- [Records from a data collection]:
________________

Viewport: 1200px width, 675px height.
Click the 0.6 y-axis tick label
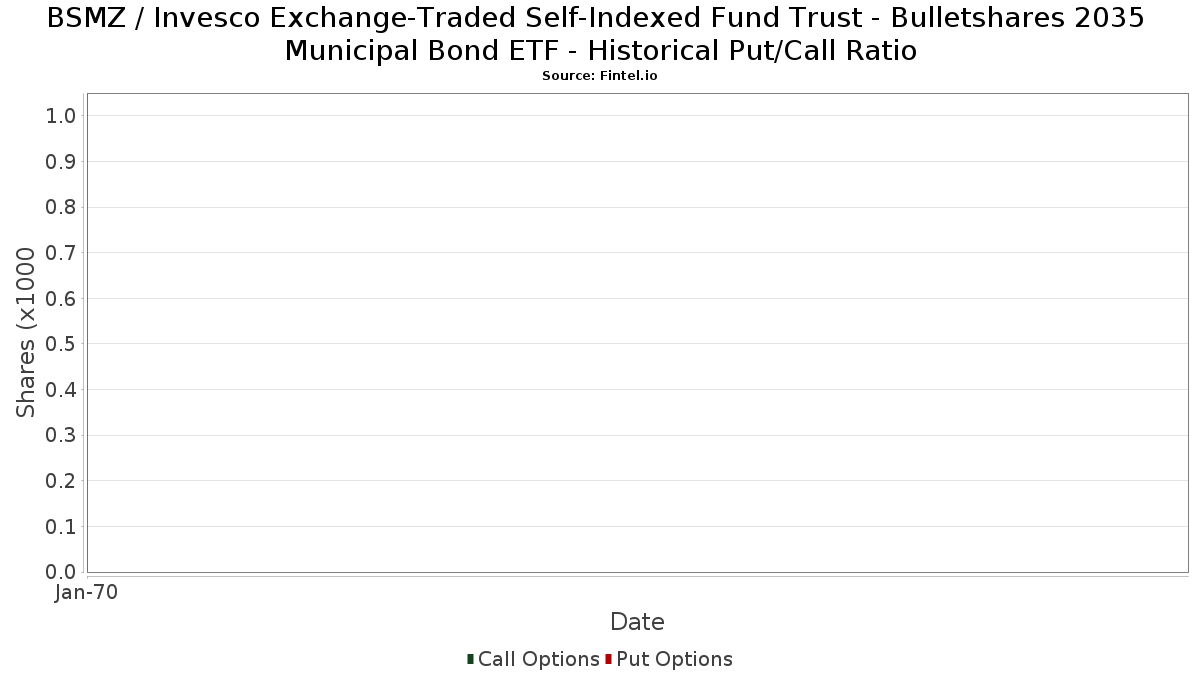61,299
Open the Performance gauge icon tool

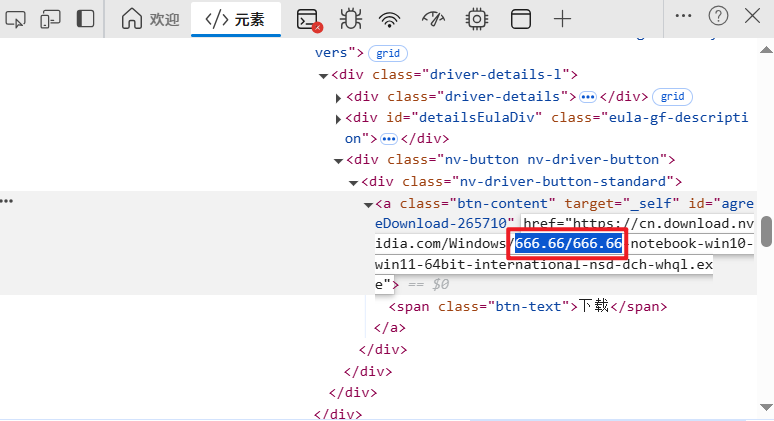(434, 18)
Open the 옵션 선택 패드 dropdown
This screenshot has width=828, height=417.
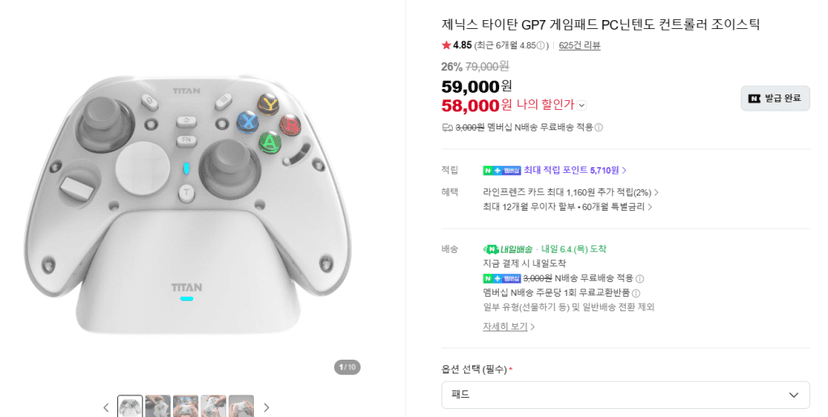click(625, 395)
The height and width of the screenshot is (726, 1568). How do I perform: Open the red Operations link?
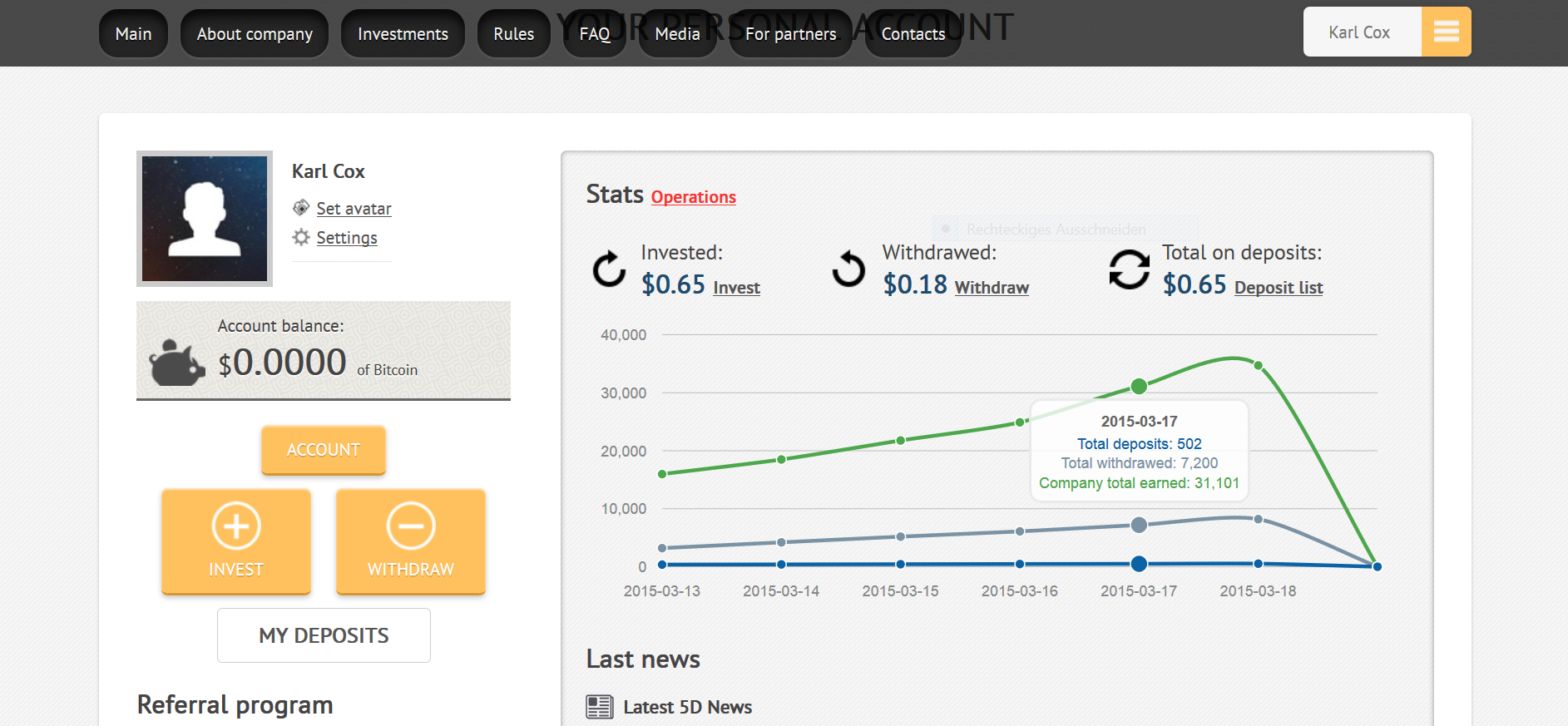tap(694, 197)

________________

- [DESCRIPTION OF THE TASK]: Drop the pictures and reproduce the rest of the data above exactly.

- [FINAL ANSWER]:
Viewport: 1200px width, 675px height.
Click the 0.6 y-axis tick label
61,299
Open the Performance gauge icon tool

(434, 18)
Open the 옵션 선택 패드 dropdown
This screenshot has width=828, height=417.
click(625, 395)
The height and width of the screenshot is (726, 1568). How do I perform: Open the red Operations link?
tap(694, 197)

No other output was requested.